Asuume $f$ is LSC(lower semicontinuous) at $x$ . If $t\lt f(x)$, then there exsits $\delta \gt 0$ such that $t\lt f(y)$ for all $y \in B(x,\delta)$. Thus, $t \le \inf\{f(y)| y\in B(x,\delta)\}$ and we conclude that $t$ $\le$ $\lim_{\delta \to 0}$ $\inf\{f(y)| y\in B(x,\delta)\}$. since $t$ is arbirary, $\lim_{\delta \to 0}$ $\inf\{f(y)| y\in B(x,\delta)\} \le f(x)(why??)$
I don' understand how can we conclude final inequality. Please give me a explanation. I was very exhausted understanding above statement.

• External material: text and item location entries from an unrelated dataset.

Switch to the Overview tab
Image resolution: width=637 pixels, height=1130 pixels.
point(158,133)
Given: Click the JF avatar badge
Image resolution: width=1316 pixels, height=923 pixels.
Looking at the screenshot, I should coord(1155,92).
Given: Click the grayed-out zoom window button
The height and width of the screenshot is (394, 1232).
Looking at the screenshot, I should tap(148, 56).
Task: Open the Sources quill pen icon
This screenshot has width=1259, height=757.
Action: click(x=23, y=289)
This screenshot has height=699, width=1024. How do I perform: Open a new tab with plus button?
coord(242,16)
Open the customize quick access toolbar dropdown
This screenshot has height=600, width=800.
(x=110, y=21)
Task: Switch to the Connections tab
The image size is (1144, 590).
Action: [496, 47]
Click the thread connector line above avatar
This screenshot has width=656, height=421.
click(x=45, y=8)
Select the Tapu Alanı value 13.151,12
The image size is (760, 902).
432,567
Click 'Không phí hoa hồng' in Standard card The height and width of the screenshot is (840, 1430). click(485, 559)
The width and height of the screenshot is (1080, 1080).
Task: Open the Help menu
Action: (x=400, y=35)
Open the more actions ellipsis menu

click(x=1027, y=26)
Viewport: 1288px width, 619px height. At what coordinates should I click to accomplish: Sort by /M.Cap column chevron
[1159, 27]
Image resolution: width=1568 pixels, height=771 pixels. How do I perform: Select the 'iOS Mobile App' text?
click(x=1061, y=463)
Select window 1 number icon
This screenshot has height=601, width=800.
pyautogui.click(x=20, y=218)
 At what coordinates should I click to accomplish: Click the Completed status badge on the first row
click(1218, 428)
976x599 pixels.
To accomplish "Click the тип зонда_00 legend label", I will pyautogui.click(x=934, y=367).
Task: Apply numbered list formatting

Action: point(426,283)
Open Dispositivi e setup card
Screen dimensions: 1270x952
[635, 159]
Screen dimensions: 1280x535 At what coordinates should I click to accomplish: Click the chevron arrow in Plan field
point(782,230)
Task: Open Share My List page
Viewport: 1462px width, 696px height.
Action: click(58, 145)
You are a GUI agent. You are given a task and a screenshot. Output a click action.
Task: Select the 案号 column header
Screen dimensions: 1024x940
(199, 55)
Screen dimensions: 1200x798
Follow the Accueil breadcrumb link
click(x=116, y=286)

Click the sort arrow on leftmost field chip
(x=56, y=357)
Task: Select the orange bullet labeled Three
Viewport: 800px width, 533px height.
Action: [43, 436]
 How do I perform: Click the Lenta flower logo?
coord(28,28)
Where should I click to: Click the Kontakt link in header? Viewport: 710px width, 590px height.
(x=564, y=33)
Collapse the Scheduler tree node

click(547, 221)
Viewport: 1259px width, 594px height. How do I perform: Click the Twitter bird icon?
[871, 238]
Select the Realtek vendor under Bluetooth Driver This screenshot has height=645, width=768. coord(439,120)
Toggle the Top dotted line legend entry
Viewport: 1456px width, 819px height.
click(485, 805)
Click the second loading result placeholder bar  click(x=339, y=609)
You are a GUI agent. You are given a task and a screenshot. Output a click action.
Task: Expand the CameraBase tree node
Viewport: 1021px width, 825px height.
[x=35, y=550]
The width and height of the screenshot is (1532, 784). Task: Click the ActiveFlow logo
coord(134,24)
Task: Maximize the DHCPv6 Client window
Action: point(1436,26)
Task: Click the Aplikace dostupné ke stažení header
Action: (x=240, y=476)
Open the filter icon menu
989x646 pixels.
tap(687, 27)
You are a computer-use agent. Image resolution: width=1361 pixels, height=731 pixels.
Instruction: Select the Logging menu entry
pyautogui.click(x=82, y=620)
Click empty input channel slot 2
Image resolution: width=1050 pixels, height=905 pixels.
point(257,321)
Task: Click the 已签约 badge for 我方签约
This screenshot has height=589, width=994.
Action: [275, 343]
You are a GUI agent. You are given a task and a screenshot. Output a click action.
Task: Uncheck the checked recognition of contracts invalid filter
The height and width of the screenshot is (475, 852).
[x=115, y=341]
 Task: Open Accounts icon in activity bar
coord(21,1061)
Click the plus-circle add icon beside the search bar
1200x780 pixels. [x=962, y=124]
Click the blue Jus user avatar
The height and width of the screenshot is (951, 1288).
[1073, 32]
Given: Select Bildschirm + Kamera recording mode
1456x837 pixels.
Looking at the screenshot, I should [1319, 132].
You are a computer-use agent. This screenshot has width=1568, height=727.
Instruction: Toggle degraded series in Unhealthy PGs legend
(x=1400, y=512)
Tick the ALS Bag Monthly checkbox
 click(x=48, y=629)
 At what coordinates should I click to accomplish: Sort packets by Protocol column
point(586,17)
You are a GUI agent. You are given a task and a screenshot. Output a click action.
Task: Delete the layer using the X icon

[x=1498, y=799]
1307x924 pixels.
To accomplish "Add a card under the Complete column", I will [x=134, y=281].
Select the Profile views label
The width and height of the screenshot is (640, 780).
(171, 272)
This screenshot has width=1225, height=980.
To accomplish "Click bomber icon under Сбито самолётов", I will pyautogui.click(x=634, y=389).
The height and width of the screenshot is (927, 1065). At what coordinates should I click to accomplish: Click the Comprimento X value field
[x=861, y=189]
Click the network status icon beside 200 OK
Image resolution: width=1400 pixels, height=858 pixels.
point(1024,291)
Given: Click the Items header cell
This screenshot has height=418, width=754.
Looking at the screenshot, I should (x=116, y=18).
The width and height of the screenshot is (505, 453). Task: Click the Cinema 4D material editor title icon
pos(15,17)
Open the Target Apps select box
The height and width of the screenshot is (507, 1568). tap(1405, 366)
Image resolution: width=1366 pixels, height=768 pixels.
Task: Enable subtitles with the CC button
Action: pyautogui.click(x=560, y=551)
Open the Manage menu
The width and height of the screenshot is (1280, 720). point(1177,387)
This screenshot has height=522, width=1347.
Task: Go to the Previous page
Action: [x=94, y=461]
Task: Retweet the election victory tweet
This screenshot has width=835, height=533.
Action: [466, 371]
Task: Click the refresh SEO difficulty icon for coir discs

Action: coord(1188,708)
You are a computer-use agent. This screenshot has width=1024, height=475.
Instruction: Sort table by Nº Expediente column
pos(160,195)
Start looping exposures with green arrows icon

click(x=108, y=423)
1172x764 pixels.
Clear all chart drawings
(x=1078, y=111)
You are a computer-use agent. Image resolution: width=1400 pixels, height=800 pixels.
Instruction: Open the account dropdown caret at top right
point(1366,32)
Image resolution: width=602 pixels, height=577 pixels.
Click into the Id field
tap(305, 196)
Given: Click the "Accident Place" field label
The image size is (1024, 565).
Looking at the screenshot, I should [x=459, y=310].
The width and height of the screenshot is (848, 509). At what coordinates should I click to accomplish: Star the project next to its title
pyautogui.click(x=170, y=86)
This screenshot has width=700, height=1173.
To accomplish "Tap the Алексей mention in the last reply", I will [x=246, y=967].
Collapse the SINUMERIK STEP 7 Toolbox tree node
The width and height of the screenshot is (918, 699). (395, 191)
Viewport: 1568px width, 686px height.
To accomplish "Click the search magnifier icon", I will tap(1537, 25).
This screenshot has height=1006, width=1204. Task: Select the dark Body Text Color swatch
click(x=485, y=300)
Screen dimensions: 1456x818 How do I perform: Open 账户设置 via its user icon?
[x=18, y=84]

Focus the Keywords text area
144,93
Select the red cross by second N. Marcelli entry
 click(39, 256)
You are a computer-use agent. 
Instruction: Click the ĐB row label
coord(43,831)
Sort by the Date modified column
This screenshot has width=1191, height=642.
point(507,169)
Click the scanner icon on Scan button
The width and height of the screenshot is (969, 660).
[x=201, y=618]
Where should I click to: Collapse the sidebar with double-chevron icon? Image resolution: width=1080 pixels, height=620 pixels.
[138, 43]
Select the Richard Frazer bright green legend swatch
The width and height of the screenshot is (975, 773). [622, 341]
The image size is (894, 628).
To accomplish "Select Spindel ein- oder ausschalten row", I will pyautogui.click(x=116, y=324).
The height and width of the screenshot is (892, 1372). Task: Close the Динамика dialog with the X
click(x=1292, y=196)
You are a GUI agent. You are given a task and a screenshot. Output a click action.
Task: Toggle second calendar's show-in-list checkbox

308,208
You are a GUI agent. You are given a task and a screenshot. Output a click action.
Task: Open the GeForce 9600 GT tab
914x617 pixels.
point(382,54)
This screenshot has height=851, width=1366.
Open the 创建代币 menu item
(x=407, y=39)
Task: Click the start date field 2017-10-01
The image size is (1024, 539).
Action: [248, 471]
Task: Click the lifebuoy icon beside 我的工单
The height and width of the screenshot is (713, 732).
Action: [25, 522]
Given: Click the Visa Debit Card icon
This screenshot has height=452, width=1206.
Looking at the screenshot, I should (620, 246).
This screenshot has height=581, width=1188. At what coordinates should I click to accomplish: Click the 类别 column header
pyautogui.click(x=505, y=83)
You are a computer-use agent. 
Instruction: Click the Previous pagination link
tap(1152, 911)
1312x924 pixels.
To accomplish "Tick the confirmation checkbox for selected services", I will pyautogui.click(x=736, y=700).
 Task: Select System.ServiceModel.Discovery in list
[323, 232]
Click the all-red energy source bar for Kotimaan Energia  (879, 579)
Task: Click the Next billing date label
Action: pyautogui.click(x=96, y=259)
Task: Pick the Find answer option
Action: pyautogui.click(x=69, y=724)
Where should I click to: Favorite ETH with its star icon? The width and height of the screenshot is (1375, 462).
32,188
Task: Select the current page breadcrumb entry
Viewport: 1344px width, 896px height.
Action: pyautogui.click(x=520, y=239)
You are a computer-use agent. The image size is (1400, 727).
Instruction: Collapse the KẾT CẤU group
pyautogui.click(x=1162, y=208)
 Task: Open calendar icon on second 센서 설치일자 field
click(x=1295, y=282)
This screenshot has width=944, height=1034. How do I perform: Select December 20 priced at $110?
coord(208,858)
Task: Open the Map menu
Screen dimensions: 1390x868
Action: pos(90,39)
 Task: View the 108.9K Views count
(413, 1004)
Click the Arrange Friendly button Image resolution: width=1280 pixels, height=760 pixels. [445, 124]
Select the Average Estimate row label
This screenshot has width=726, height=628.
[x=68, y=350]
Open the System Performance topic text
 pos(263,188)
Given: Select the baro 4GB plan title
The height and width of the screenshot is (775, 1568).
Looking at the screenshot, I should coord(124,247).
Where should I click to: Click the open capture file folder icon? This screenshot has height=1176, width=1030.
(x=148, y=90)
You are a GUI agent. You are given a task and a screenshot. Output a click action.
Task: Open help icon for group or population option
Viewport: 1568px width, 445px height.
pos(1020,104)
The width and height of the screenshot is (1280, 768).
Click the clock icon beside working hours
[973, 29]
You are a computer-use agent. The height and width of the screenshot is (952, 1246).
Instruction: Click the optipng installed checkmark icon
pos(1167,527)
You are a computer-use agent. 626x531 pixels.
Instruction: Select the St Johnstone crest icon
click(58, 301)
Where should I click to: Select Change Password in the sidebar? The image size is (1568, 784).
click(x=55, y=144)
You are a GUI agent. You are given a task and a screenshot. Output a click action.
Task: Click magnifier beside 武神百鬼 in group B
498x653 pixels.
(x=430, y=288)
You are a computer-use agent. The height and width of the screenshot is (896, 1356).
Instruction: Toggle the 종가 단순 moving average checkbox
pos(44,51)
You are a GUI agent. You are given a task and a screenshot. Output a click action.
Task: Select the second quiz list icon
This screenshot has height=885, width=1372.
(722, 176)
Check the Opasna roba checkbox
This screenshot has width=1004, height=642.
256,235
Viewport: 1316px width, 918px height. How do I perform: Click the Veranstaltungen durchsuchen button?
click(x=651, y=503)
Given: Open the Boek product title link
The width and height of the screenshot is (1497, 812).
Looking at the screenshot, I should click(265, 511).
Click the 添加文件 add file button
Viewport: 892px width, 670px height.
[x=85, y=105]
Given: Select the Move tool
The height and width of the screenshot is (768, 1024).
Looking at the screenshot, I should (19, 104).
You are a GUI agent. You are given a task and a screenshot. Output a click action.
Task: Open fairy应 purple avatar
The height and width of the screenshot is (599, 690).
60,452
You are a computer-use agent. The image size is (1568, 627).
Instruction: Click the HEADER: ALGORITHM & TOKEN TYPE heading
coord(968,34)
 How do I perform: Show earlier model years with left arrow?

I think you got the inequality in the wrong direction, lower semicontinuous should mean \begin{align*} \liminf_{y \to x} f(y) \ge f(x). \end{align*} In the statement, you have shown for all $t < f(x)$, $\liminf_{y \to x} f(y) \ge t$. It should be clear it must be $\liminf_{y \to x} f(y) \ge f(x)$. If you really want details, you can show by contradiction. If $\liminf_{y \to x} f(y) < f(x)$. Let $\delta = f(x) -\liminf_{y \to x} f(y) > 0$. Take $t = f(x) - \delta /2$. Then $f(x) > t$ but this implies $\liminf_{y \to x} f(y) > f(x)$, a contradiction.